[Element lookup data]
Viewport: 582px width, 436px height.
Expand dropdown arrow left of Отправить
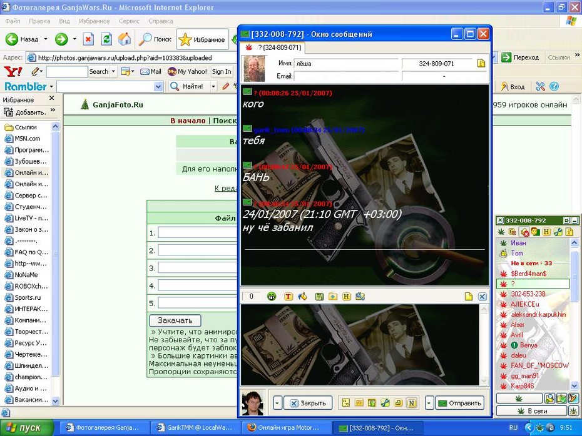(429, 403)
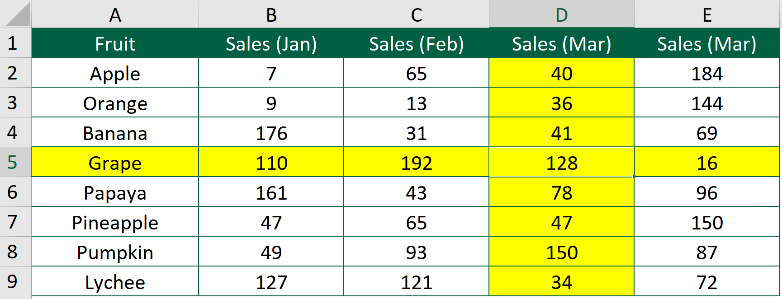Image resolution: width=782 pixels, height=299 pixels.
Task: Click the cell containing Apple
Action: pyautogui.click(x=115, y=73)
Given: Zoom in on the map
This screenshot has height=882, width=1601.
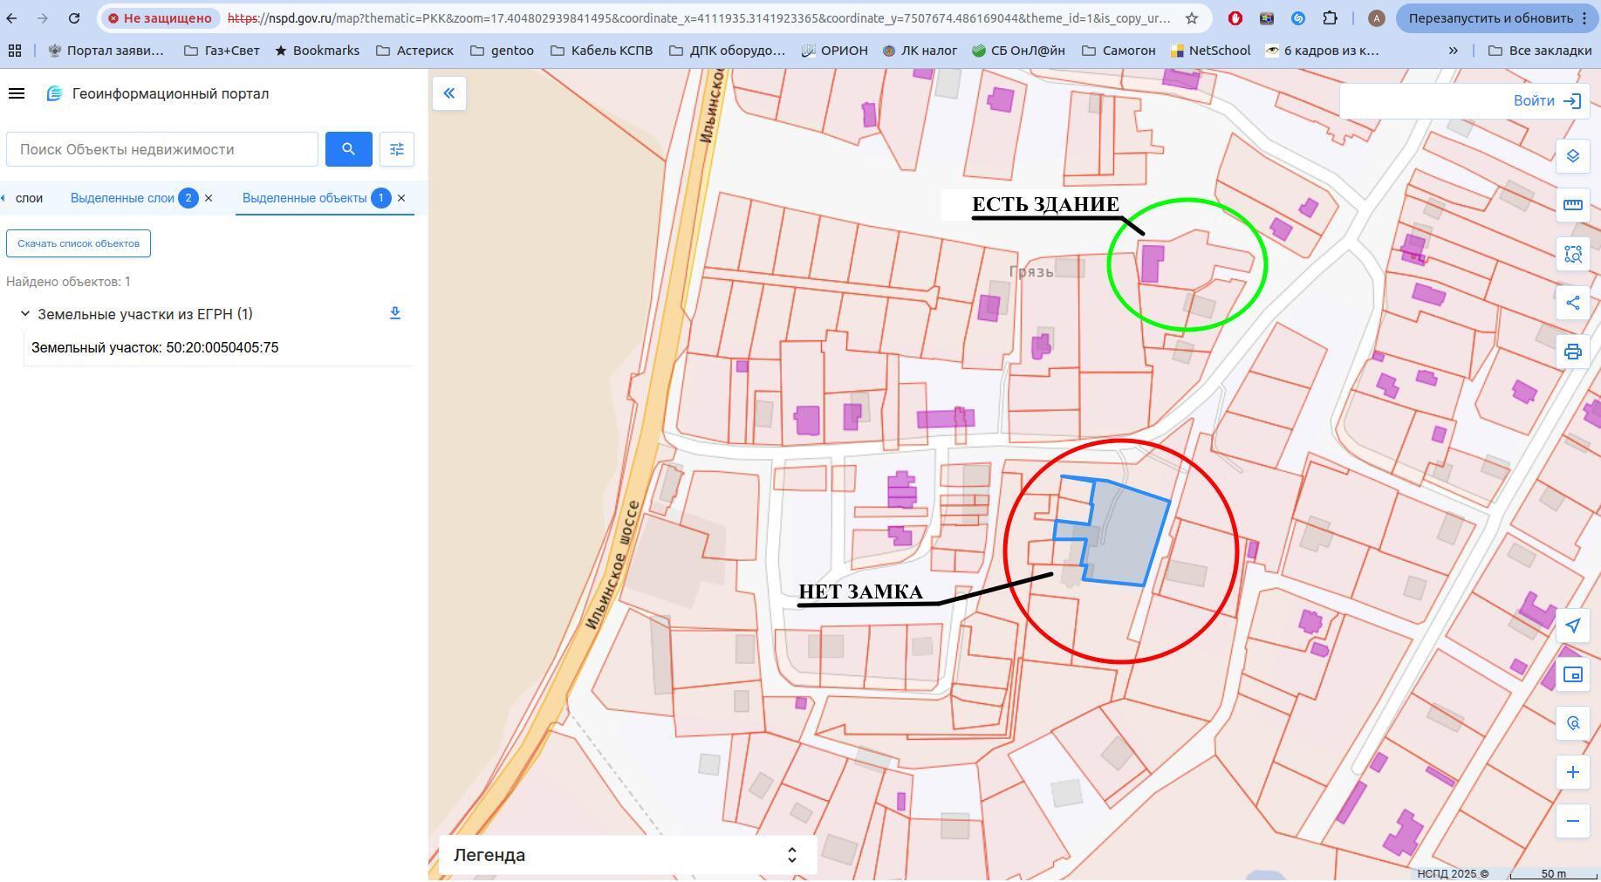Looking at the screenshot, I should click(1572, 772).
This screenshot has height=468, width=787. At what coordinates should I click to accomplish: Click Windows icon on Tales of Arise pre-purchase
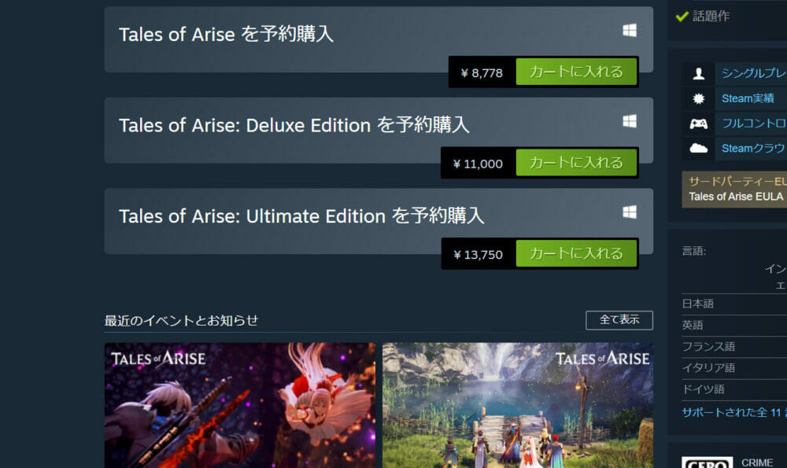(629, 31)
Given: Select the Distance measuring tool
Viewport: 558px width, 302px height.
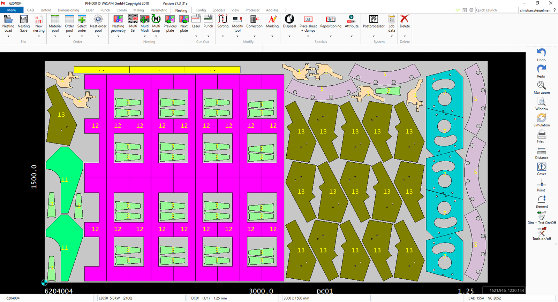Looking at the screenshot, I should tap(541, 151).
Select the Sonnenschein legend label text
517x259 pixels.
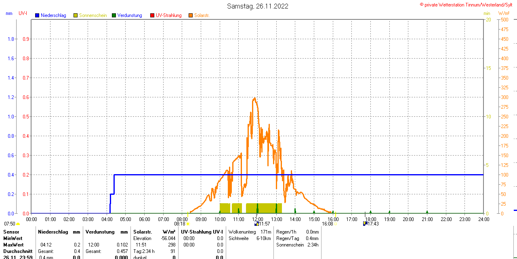coord(93,15)
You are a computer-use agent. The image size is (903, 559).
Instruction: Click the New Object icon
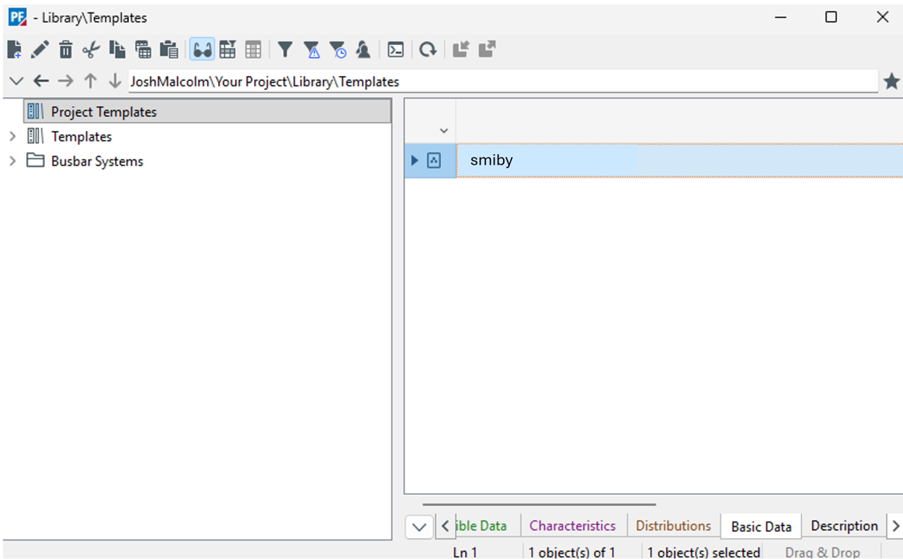pos(14,50)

[Written request]
Could you update the data above by replacing "Viewport" with "Window" wherever it appears, keeping everything else the same and leaving the pictures out of your answer?

[Task result]
Window: 582px width, 436px height.
Expand dropdown arrow left of Отправить
(429, 403)
Image resolution: width=782 pixels, height=299 pixels.
Task: Click the cell containing Apple
Action: pyautogui.click(x=115, y=73)
Given: Zoom in on the map
This screenshot has height=882, width=1601.
Looking at the screenshot, I should click(1572, 772).
This screenshot has height=468, width=787. At what coordinates should I click to accomplish: Click Windows icon on Tales of Arise pre-purchase
(629, 31)
Given: Select the Distance measuring tool
Window: 558px width, 302px height.
Looking at the screenshot, I should tap(541, 151).
Select the Sonnenschein legend label text
517x259 pixels.
coord(93,15)
You are a computer-use agent. The image size is (903, 559).
Instruction: Click the New Object icon
pos(14,50)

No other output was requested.